Damit folgte Amtsrichterin Ute Trautmann am sechsten Verhandlungstag weitgehend dem kurz zuvor gestellten Antrag der Staatsanwaltschaft. Staatsanwalt Moritz Teschner hatte wegen gewerblicher Veruntreuung auf ein Jahr und acht Monate Haft, auszusetzen auf Bewährung, plädiert. Verteidiger Hans-Georg Kaschel hatte hingegen zu viele Zweifel gesehen. Er fand, dass die Buchführung des Vereins unzuverlässig war und hatte auf Freispruch plädiert. Der Angeklagte hatte im letzten Wort betont, unschuldig zu sein.
„Wir haben hier viel zu viele Zufälle“, sagte Richterin Ute Trautmann in der Urteilsbegründung. Sie erinnerte daran, dass zwischen den Barabhebungen vom Vereinskonto bei der Kranichsteiner Sparkassenfiliale und den Bareinzahlungen auf das Privatkonto bei der Volksbankfiliale nur wenige Minuten lagen. Zudem seien die Beträge stets ähnlich hoch gewesen. Beispielsweise wurden am 21. September 2016 um 12.43 Uhr 1490 Euro abgehoben und 1400 Euro um 12.48 Uhr eingezahlt.
VEREINSVORSTAND
Der Angeklagte war während der ersten beiden Verhandlungstage noch Vorsitzender der DJK/SSG, da er im Dezember 2018 wiedergewählt worden war.
Ab Ende Oktober 2018 war aber klar, dass 2019 der Prozess wegen Veruntreuung beginnt. Die Ermittlungen liefen seit 2017. Auf einer außerordentlichen Hauptversammlung am 27. Juni war ein neuer Vorstand gewählt worden. (mawi)
Richterin Trautmann wies auch auf die Ermittlungen eines Wirtschaftsreferenten der Staatsanwaltschaft hin. Der hatte sich die Kontobewegungen beim Angeklagten angeschaut und Muster entdeckt. Der Angeklagte habe rund 1940 Euro im Monat an fixen Zahlungen leisten müssen, einen großen Teil davon machte ein Immobilienkredit aus, so der Ermittler am Mittwoch. „Das Konto bewegte sich stets am Dispositionskreditlimit“, wies der Diplom-Kaufmann hin. „Und die Bareinzahlungen erfolgten immer dann, wenn die Überschreitung des Limits drohte.“
Weil das Konto laufend so dicht am Limit lag, wurden manche Beträge auch nicht abgebucht, zeigte der Finanzermittler anhand von regelmäßig auftauchen Abzügen in Höhe von 2,70 Euro. Das war jeweils die Gebühr für eine Rücklastschrift.

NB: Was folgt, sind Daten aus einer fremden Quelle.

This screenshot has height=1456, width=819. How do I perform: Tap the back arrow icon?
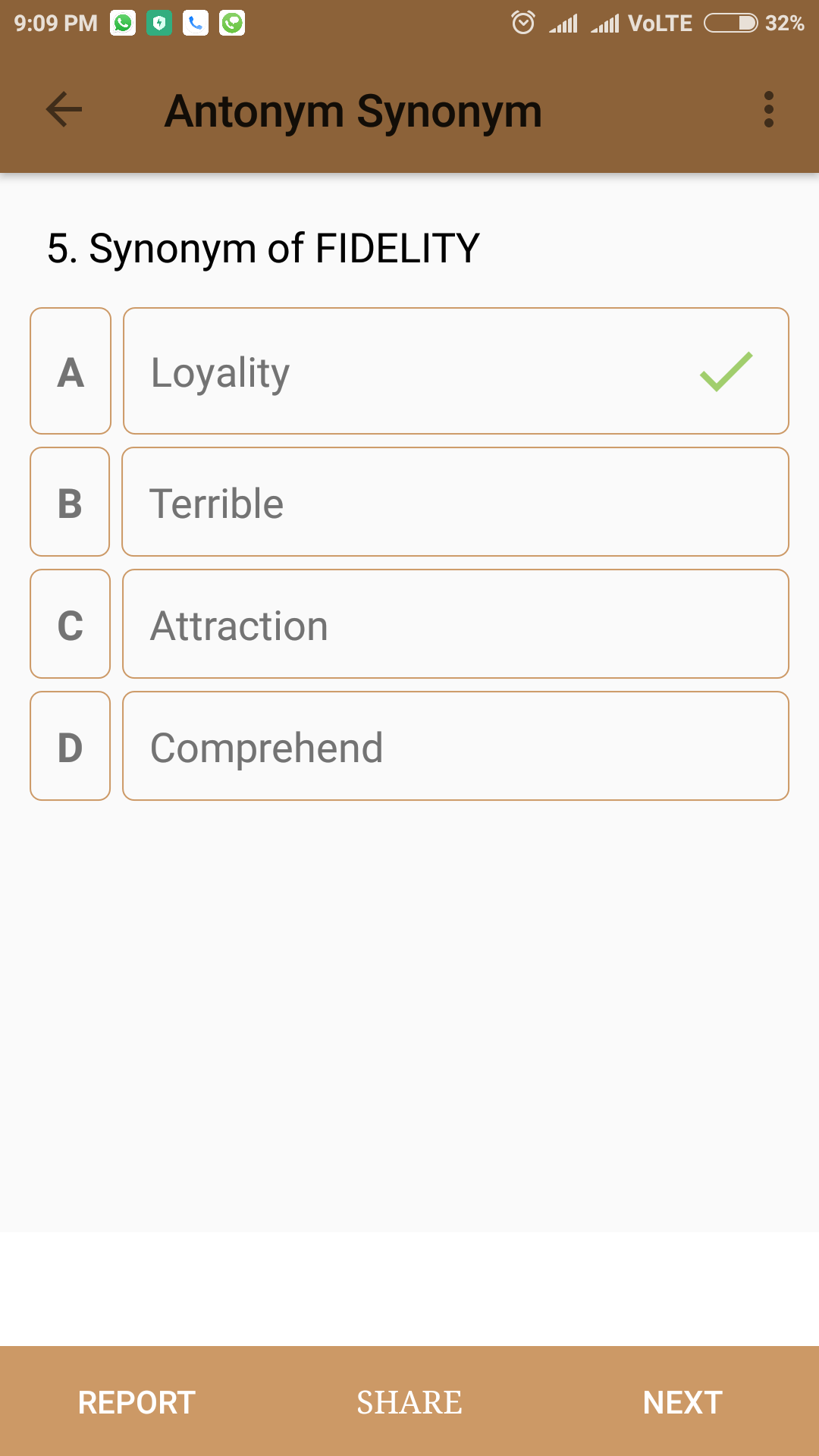pyautogui.click(x=64, y=110)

Der Angeklagte hatte die zeitliche Nähe der Transaktionen zu „Zufällen“ erklärt und weiter, dass das Geld, das er auf sein Konto einzahlte, aus einer Barreserve war. Geld, von dem die damalige Ehefrau und seine Söhne nichts gewussten hätten, weil sie das sonst ausgegeben hätten.

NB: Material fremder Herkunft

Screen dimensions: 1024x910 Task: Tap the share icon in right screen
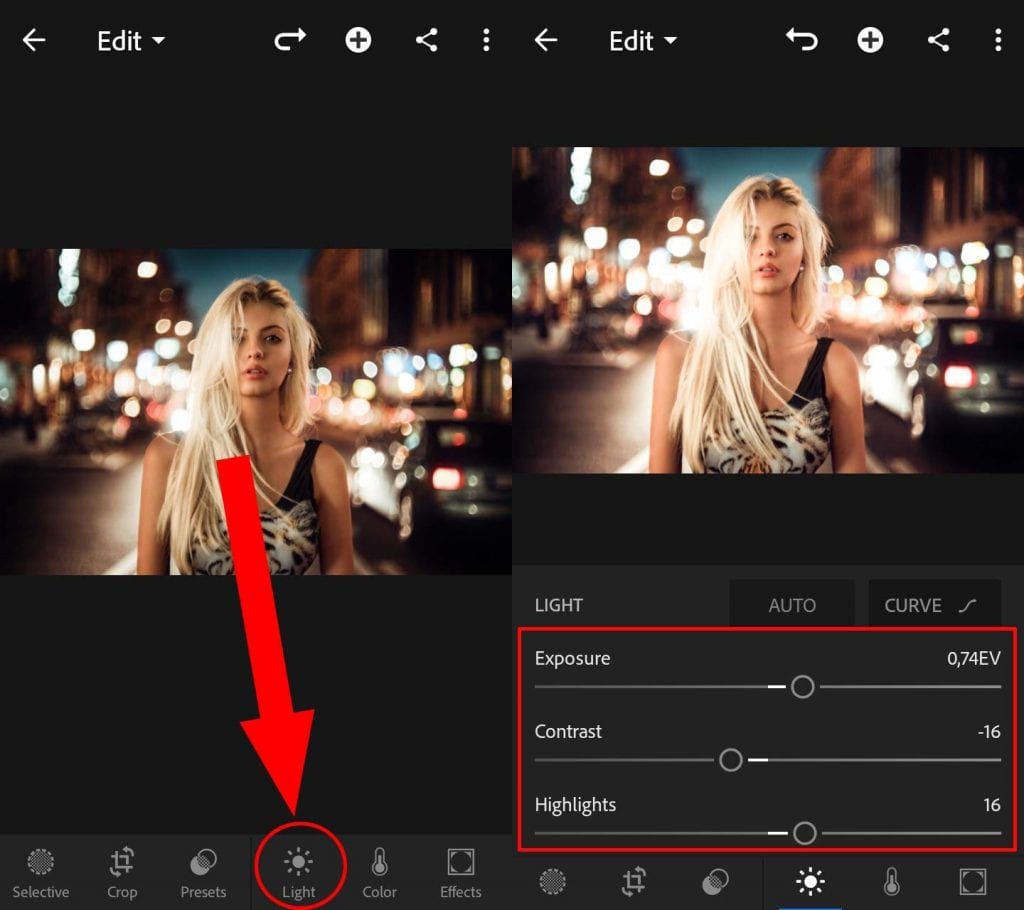938,41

Die Richterin glaubte nicht, dass es dieses Bargeld gab. Denn damit hätte der Angeklagte sein Konto aus dem Minus holen, die hohen Dispozinsen sparen und sicherer den Hauskredit bedienen können, erklärte sie. „Diese Konstellation lässt nur den Schluss zu, dass der Angeklagte das Geld für sich gebraucht hat“, sagte Ute Trautmann.
Das Urteil ist noch nicht rechtskräftig, denn der Angeklagte könnte vor das Landgericht in die zweite Instanz gehen.